10.2 Why Published Scale Numbers Often Fail in Production

Cisco scale figures typically assume:

• Near-zero packet loss

• Single-digit millisecond latency

• Minimal jitter

• Local identity stores

Real environments include:

• WAN / SD-WAN

• Cloud-hosted PSNs

• DNS and logging delays

• Intermittent identity store latency

Result:

Scale numbers must be derated, or instability is guaranteed.

11. Reference Architecture: Latency-Aware NAC

11.1 Regionalized Control Plane

Properties

• Low RTT within each region

• Multiple PSNs per failure domain

• No inter-regional authentication or posture

• Clear and enforceable ownership boundaries

12. Executive Summary (One-Page Mental Model)
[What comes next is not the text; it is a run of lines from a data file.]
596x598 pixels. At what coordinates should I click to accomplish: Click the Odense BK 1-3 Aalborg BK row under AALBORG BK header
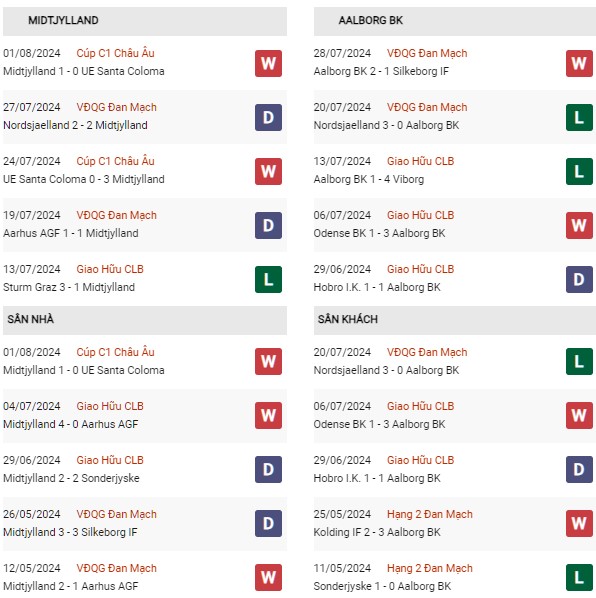(x=455, y=225)
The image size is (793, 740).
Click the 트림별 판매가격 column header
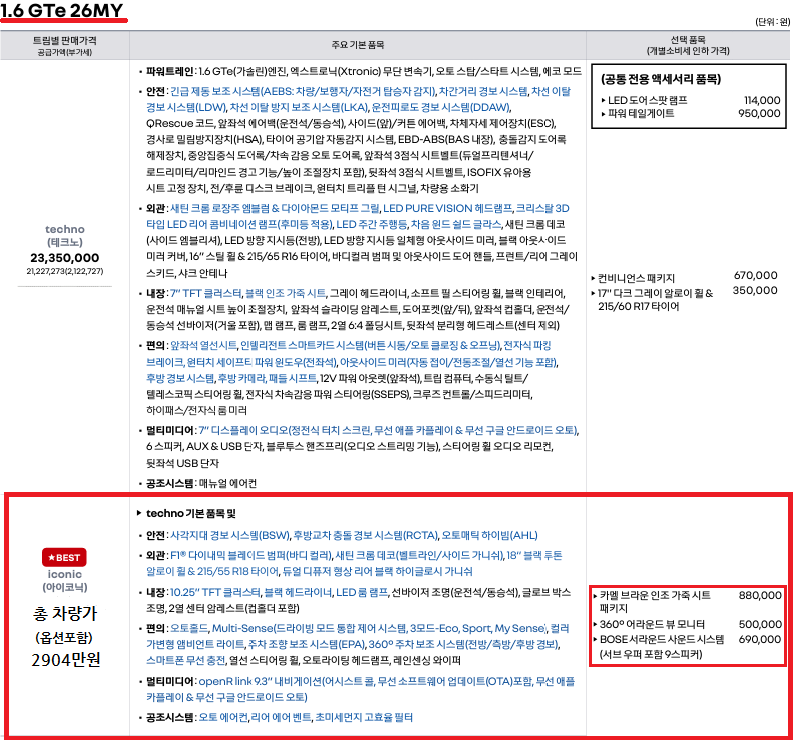(65, 40)
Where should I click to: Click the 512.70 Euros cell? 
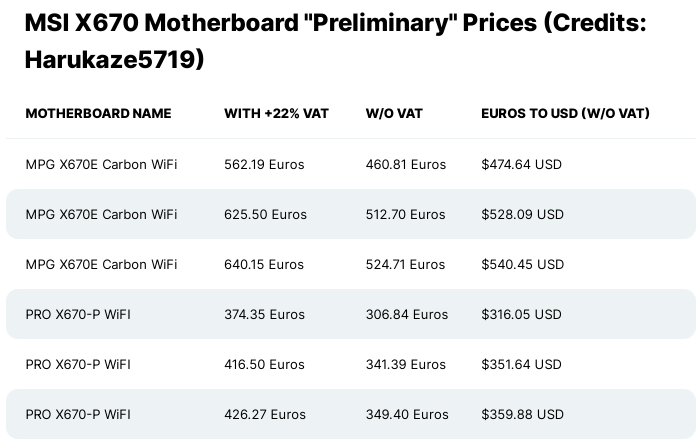pyautogui.click(x=406, y=214)
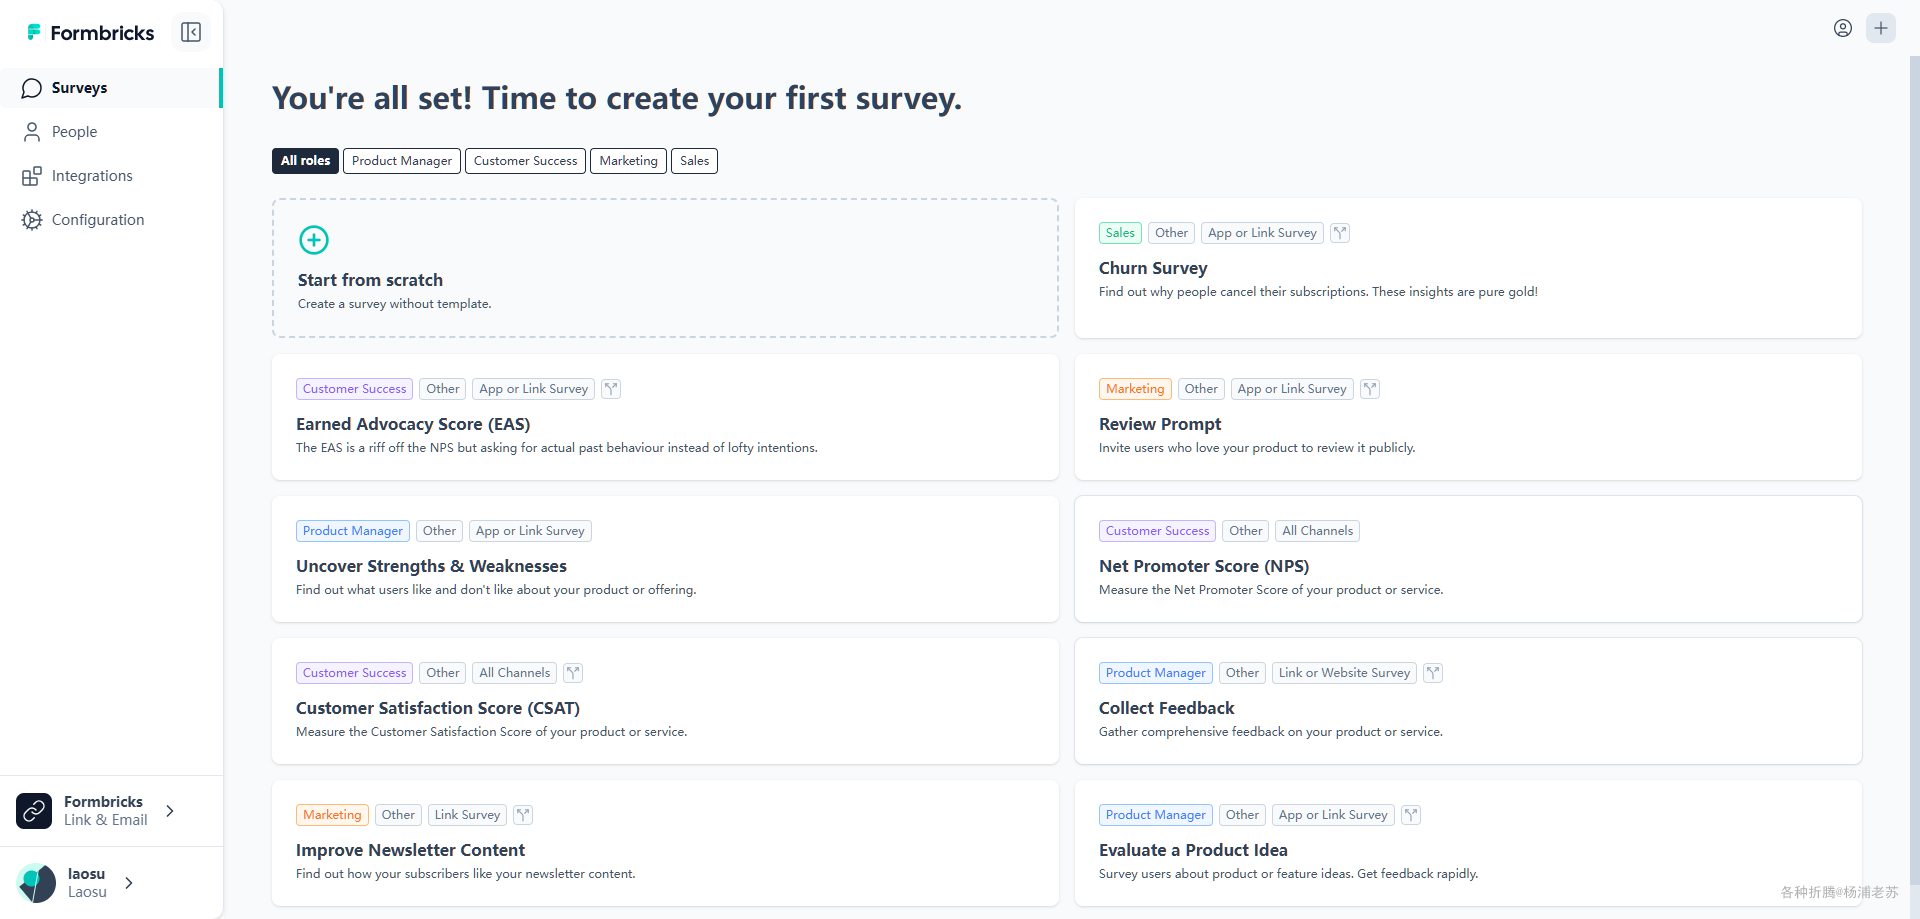Screen dimensions: 1920x919
Task: Open Integrations in the sidebar
Action: 92,176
• AAA and posture are control-plane systems

• Latency breaks state, not just performance

• Ownership drift causes silent failure

• Fail-open / fail-close are policy decisions

• Recovery without throttling causes instability

• If posture matters, latency must be engineered

Key Takeaway

NAC failures under latency are rarely caused by bugs. They are caused by implicit assumptions:

• That latency is negligible

• That failover is free

• That load balancing is harmless

• That degraded mode “just works”

In reality:

Authentication succeeds or fails at the speed of the control plane. Posture succeeds or fails at the speed of state alignment.

If these are not explicitly designed, the system will make decisions for you, usually the wrong ones.